Le SMDR, le système de mini-drones de reconnaissance, accuse également du retard, que nous sommes en train de combler. Les trois premiers ont été mis en place pour évaluation à la Section technique de l'armée de Terre, la STAT. Nous travaillons actuellement sur leur mise en oeuvre opérationnelle, avant de les projeter l'année prochaine sur un théâtre d'opération.
Madame la sénatrice, vous avez évoqué les munitions de nouvelle génération. Elles sont généralement onéreuses, nous sommes limités dans leur utilisation. Nous devons développer la simulation qui permet de répéter les séquences de tir et donc de s'accoutumer. Une gestion raisonnable est également essentielle. Les munitions peuvent être tirées plus facilement lorsqu'elles approchent de leur date de péremption. Une bonne gestion des stocks permet une utilisation à l'entraînement avant qu'elles ne soient démantelées ou qu'elles ne soient hors d'usage.
Les petits équipements sont capitaux dans l'armée de terre.

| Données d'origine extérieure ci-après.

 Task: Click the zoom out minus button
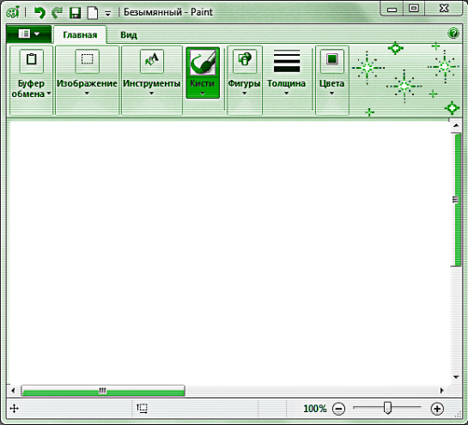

Ils contribuent directement à l'efficacité du soldat engagé en opération. Ils ne doivent pas être considérés comme une variable d'ajustement. Ces programmes ont certes une moindre visibilité, mais leur impact est très fort. Un effort important a donc été réalisé pour accélérer le plan d'équipement. Prenons le gilet pare-balle : le fait que chacun dispose du sien en permanence ou que les soldats ne le perçoivent que pour partir en mission fait une grande différence. Lorsqu'un nouvel équipement est disponible, tous les soldats aimeraient en disposer dès le premier jour. C'est normal. Ils n'ont pas le recul des plus anciens qui ont vu la silhouette et l'équipement du soldat français évoluer fortement ces quinze dernières années. Tout l'équipement dont dispose ou disposera, à terme, un soldat lui permet aujourd'hui de remplir sa mission dans d'excellentes conditions. Vous n'empêcherez pas un soldat de préférer une paire de lunettes balistiques à une autre. Ils aiment acheter leur propre matériel, c'est humain. Cela ne signifie pas que celle qui est distribuée n'est pas de bonne qualité.
Le marché de fusils tireurs d'élite SCAR a été notifié fin 2019. Il sera normalement distribué fin 2020 ou en début d'année prochaine. Il en va de même pour le Glock, nouveau pistolet automatique.
Vous évoquiez le SICS. Un article paru à ce sujet présentait de nombreuses erreurs et imprécisions. Il est nécessaire de différencier SICS - le logiciel - de Contact, le poste radio. Aujourd'hui, le logiciel est déployé mais il travaille avec le poste PR4G, qui date des années 1990. Le poste Contact sera plus performant que celui-ci et mieux adapté à SICS. Aujourd'hui, nous pouvons transmettre des données ou de la phonie, mais pas simultanément, ou en tout cas pas dans toutes les conditions. Nous avons dû faire un choix. Nous aurions pu attendre et ne livrer les Griffon qu'une fois complets, avec tout leur environnement. Nous avons décidé de livrer les véhicules au plus tôt, permettant aux soldats d'appréhender une bonne partie du combat infovalorisé. L'article est inutilement alarmiste et singulièrement inexact.